Document section:
Saturday, January 26, 2019

Mr. Roboto

I just finished attending a 5th grade band concert.  5th grade band instructors are amazing people.  I would assume that many 5th grade band instructors must have the patience of Mother Theresa, the love for music like Mozart, and perhaps the auditory system of a rattle snake.  It is a good thing that these 5th grade band concerts are held in late January…as opposed to the Minnesota goose season…otherwise someone might get hurt! I remember my own first encounter with a band instrument.

Data listing:
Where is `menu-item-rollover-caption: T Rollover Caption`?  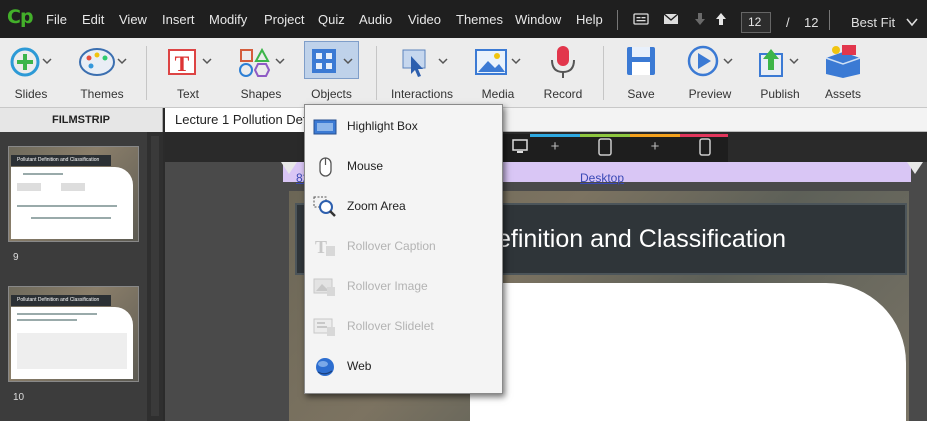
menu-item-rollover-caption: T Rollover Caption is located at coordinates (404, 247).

* * *

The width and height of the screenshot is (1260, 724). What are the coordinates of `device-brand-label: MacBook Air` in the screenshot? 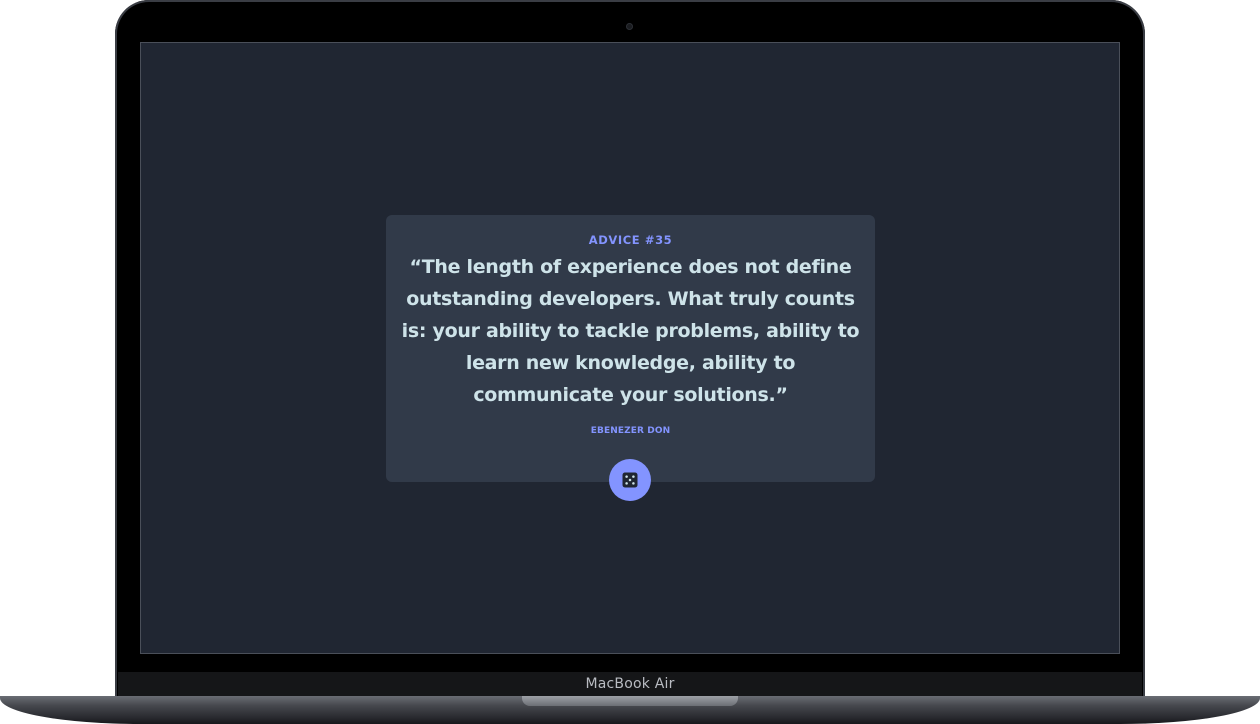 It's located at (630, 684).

Work instructions:
- a) Rewrite the post about the 5th grade band concert between "I just finished" and "a band instrument.", inclusive, putting "Beethoven" in place of "Mozart".
- b) Carry on the post about the 5th grade band concert from the point where it stops.
The items can be left aside; they play no part here.

Answers to the tasks:
- a)
I just finished attending a 5th grade band concert.  5th grade band instructors are amazing people.  I would assume that many 5th grade band instructors must have the patience of Mother Theresa, the love for music like Beethoven, and perhaps the auditory system of a rattle snake.  It is a good thing that these 5th grade band concerts are held in late January…as opposed to the Minnesota goose season…otherwise someone might get hurt! I remember my own first encounter with a band instrument.

- b)
The year was 1983…and this might have been THE defining moment in my music career.  Mrs. Shoemate, the elementary music teacher, came into my 3rd grade classroom and announced that the Wadena Elementary School would be hosting a school wide talent show, and that each class would have an opportunity to “tryout.”  My friend Jeremy and I knew that this was our moment.  Just as in the story of Esther…I had been placed into this school…this grade…this classroom…for just such a time as this.  Jeremy and I approached the audition with a reasonable amount of experience on our side.  We both had worn out our cassette tapes of Michael Jackson’s Beat It…and since “video” had already “killed the radio star,” we watched Michael flash that white glove in the air as he moon walked across the stage and lit his hair on fire with a flaming Pepsi sign.  Jeremy and I knew that we, too, could be stars. 

With many of our friends playing the piano…dancing…or singing…we decided to go with something a little more cutting edge.  Thus, it was decided to perform a drum feature to Mr. Roboto, by Styx.  Mrs. Shoemate had given us free reign to anything in her music office.  So on the day of the audition, we climbed to the top of the wall of shelving and pulled down two tom drums buried beneath a myriad of tambourines, bells, sticks, bongos, triangles, ukuleles, guitars, and one electric piano.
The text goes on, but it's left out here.